Task directions:
Reproduce the whole listing, keeping each word unchanged.

============

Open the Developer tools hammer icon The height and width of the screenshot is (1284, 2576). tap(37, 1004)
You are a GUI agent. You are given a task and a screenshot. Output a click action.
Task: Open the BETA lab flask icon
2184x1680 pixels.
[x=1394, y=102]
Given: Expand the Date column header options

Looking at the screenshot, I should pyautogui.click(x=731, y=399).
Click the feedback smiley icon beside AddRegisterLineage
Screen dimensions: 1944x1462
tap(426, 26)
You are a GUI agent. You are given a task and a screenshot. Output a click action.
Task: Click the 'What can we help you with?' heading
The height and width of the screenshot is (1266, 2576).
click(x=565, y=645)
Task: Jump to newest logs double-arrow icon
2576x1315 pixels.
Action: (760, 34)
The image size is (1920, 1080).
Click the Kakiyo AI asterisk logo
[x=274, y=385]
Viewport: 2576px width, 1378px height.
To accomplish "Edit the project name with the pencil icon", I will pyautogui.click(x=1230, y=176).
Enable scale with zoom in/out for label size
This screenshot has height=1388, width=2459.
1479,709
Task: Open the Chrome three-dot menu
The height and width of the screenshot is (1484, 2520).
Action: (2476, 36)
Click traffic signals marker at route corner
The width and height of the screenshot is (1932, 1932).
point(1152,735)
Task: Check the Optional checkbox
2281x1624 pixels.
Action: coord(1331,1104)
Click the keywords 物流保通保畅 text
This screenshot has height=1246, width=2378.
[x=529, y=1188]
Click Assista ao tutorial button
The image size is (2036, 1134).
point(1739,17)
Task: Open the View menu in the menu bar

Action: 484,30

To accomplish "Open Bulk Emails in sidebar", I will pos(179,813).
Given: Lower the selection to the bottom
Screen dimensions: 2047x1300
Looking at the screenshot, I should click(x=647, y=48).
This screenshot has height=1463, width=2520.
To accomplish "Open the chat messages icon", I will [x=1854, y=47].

============

Result for this exercise:
Open the Developer tools hammer icon The height and width of the screenshot is (1284, 2576). tap(37, 1004)
You are a GUI agent. You are given a task and a screenshot. Output a click action.
Task: Open the BETA lab flask icon
2184x1680 pixels.
[x=1394, y=102]
Given: Expand the Date column header options

Looking at the screenshot, I should pyautogui.click(x=731, y=399).
Click the feedback smiley icon beside AddRegisterLineage
Screen dimensions: 1944x1462
tap(426, 26)
You are a GUI agent. You are given a task and a screenshot. Output a click action.
Task: Click the 'What can we help you with?' heading
The height and width of the screenshot is (1266, 2576).
click(x=565, y=645)
Task: Jump to newest logs double-arrow icon
2576x1315 pixels.
Action: (760, 34)
The image size is (1920, 1080).
Click the Kakiyo AI asterisk logo
[x=274, y=385]
Viewport: 2576px width, 1378px height.
To accomplish "Edit the project name with the pencil icon", I will pyautogui.click(x=1230, y=176).
Enable scale with zoom in/out for label size
This screenshot has height=1388, width=2459.
1479,709
Task: Open the Chrome three-dot menu
The height and width of the screenshot is (1484, 2520).
Action: (2476, 36)
Click traffic signals marker at route corner
The width and height of the screenshot is (1932, 1932).
point(1152,735)
Task: Check the Optional checkbox
2281x1624 pixels.
Action: coord(1331,1104)
Click the keywords 物流保通保畅 text
This screenshot has height=1246, width=2378.
[x=529, y=1188]
Click Assista ao tutorial button
The image size is (2036, 1134).
point(1739,17)
Task: Open the View menu in the menu bar

Action: 484,30

To accomplish "Open Bulk Emails in sidebar", I will pos(179,813).
Given: Lower the selection to the bottom
Screen dimensions: 2047x1300
Looking at the screenshot, I should click(x=647, y=48).
This screenshot has height=1463, width=2520.
To accomplish "Open the chat messages icon", I will [x=1854, y=47].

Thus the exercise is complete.